Regarding the ML2 mooring tension, the tension variation follows a similar pattern to that of the surge motion. Initially, with small wave amplitudes, the mooring tension undergoes forced motion at the wave frequency. Under the intense impact of large wave crests, the platform experiences large displacements, after which the platform transitions to free-decay motion. During this phase, the mooring tension fluctuation frequency is close to the surge natural frequency. The PSD analysis reveals that the mooring tension response is primarily concentrated in the surge direction and within the wave frequency excitation range, which aligns well with expectations. A consistent trend is observed across both the time domain and PSD results, indicating that under the FW2 condition, the response amplitude and power spectral energy are significantly higher. This suggests that as the amplitude of the focused wave increases, its impact on the FOWT correspondingly intensifies.

6. Conclusions

This study investigated the dynamic response characteristics of a 5 MW FOWT under various wave conditions in shallow water, with the following key conclusions:

• A model test of a FOWT was conducted at a water depth of 50 m. The model design and experimental methodology were described in detail, with the overall mass error of the scaled model controlled within 0.46%.
• Comparative analyses between the experimental and numerical results of free-decay tests were performed. The maximum relative error across different degrees of freedom did not exceed 10%, demonstrating the accuracy and reliability of the experimental design.

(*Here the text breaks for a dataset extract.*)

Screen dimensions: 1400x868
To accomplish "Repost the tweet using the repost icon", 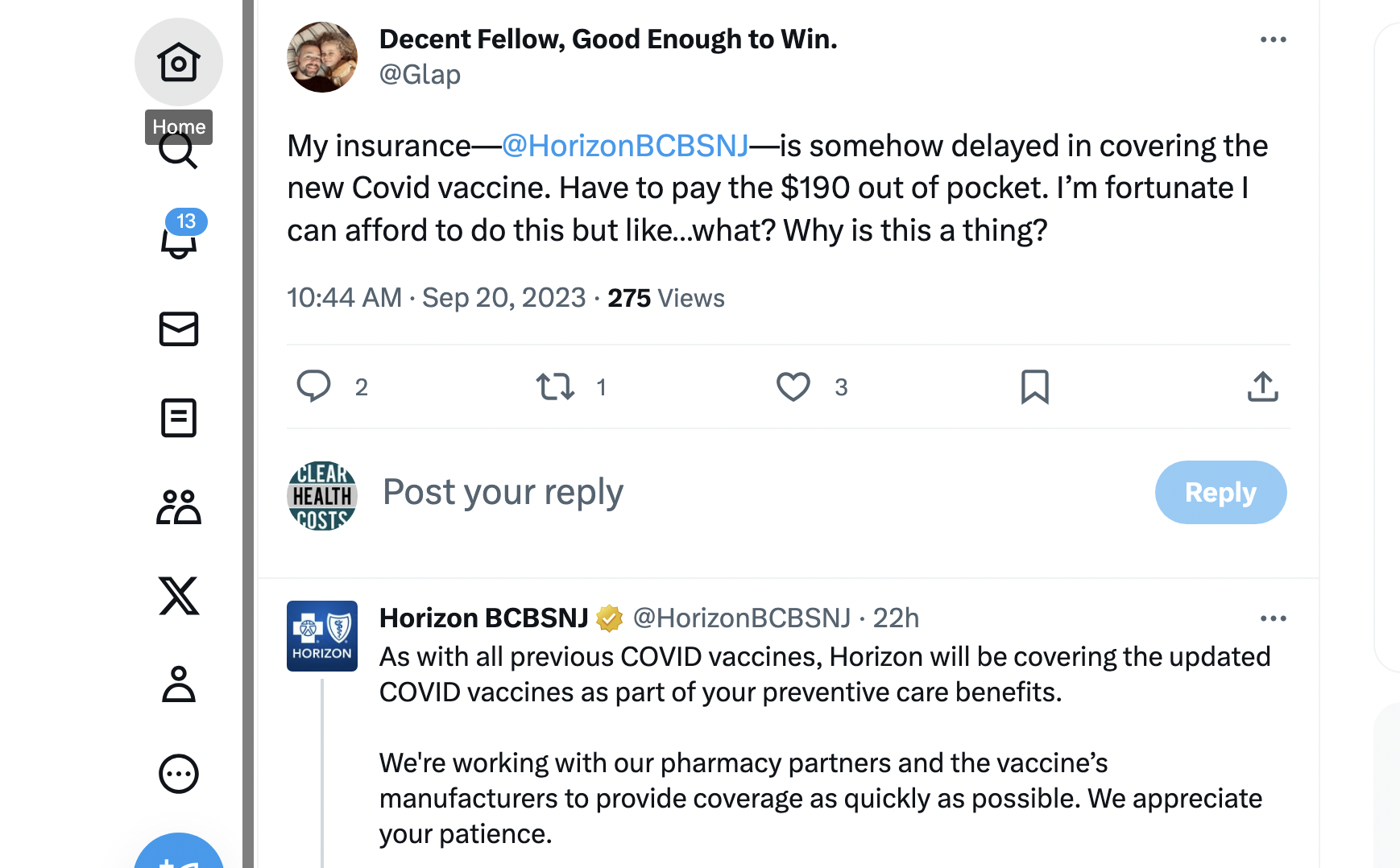I will coord(556,386).
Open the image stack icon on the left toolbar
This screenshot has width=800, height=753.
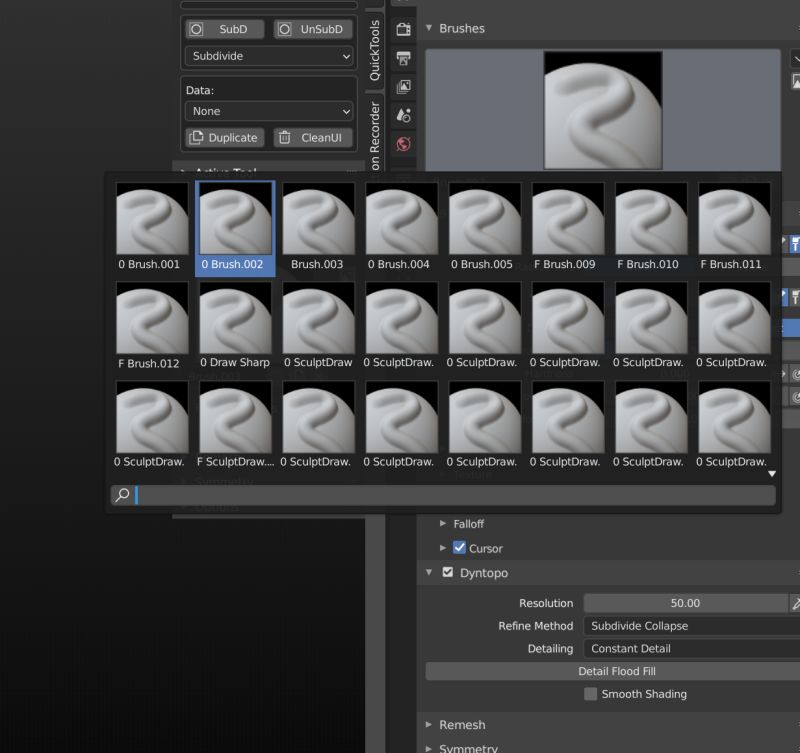[403, 88]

• Under regular wave conditions, platform motion was dominated by surge and pitch, with increasing amplitudes at longer wave periods. In test case RE3 (T = 1.6 s), the pitch amplitude reached 6.85 mm, and the mooring line ML2 exhibited a peak tension fluctuation of 92.56 kN, the highest among regular conditions. The motion and mooring loads were synchronized with the wave excitation frequency.

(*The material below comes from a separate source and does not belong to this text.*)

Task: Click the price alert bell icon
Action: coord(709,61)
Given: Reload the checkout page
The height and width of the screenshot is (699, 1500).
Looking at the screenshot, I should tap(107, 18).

• Under irregular wave conditions, the surge and heave responses were mainly concentrated within the wave excitation frequency band and the platform’s natural frequency. The pitch response showed dominant energy near the pitch natural frequency, with evident surge–pitch coupling. In test case IR3 (Tp = 1.6 s), the mooring tension in ML2 increased to 1169.47 kN, representing a 16% rise compared to the moderate condition IR1.

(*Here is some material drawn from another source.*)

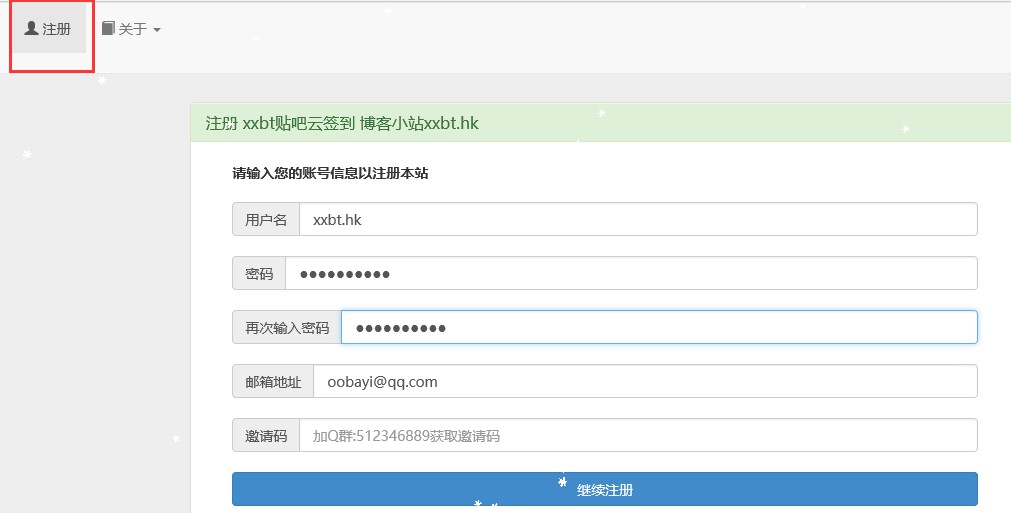Focus the 密码 password field

pyautogui.click(x=630, y=274)
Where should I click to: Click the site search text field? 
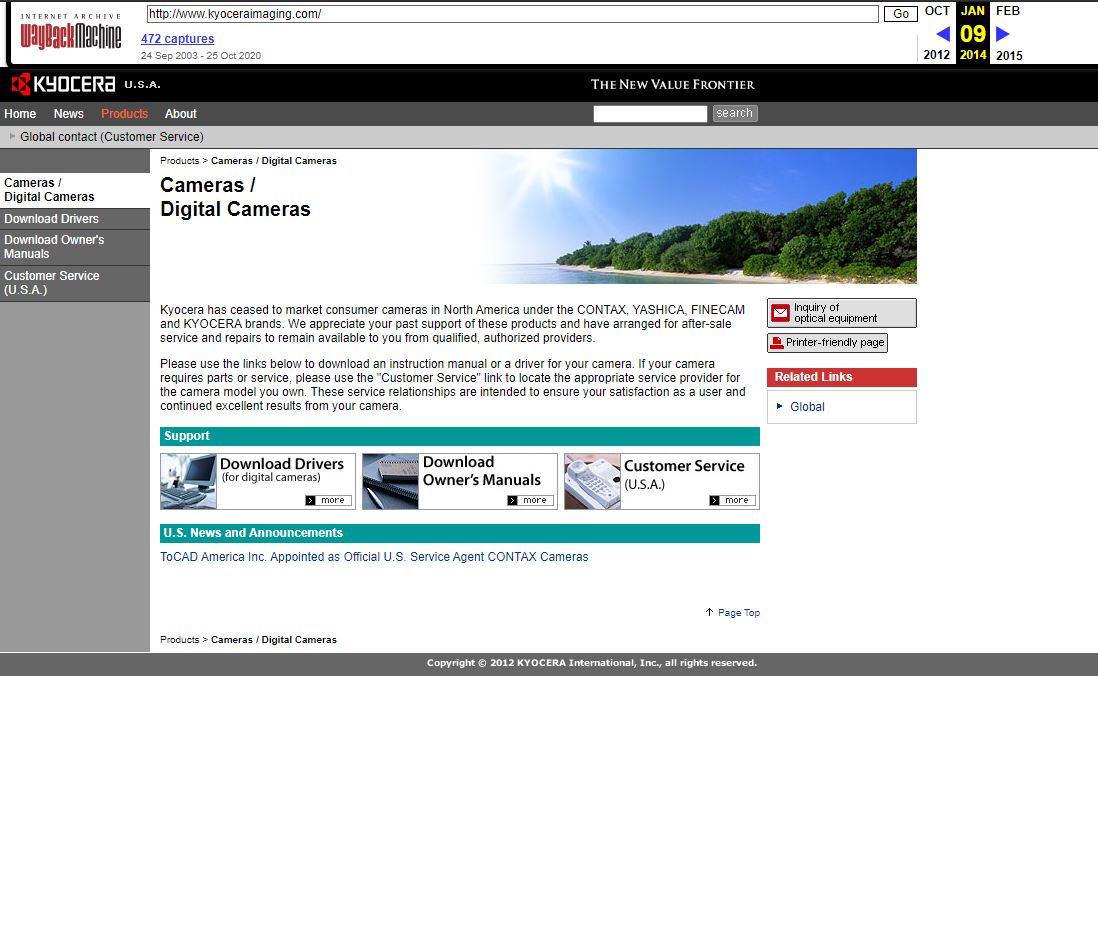[650, 114]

• Focused wave tests revealed a distinct free-decay motion in surge and pitch following wave crest impact, a behavior not observed under regular or irregular wave conditions, highlighting transient dynamics critical for extreme wave response assessment.
• Under focused wave conditions, the platform initially followed the linear wave profile, but after the crest impact, it experienced a rapid motion increase followed by free decay. From FW1 to FW2 (as wave steepness increased), the pitch amplitude rose by 27%, and ML2 mooring tension increased by 16%, indicating significant nonlinear amplification effects due to wave focusing.

Due to wave basin limitations, the experimental analysis was constrained to a representative 50 m water depth. Future studies will extend this work through numerical simulations to investigate sensitivity to water depth and associated wave nonlinearity effects.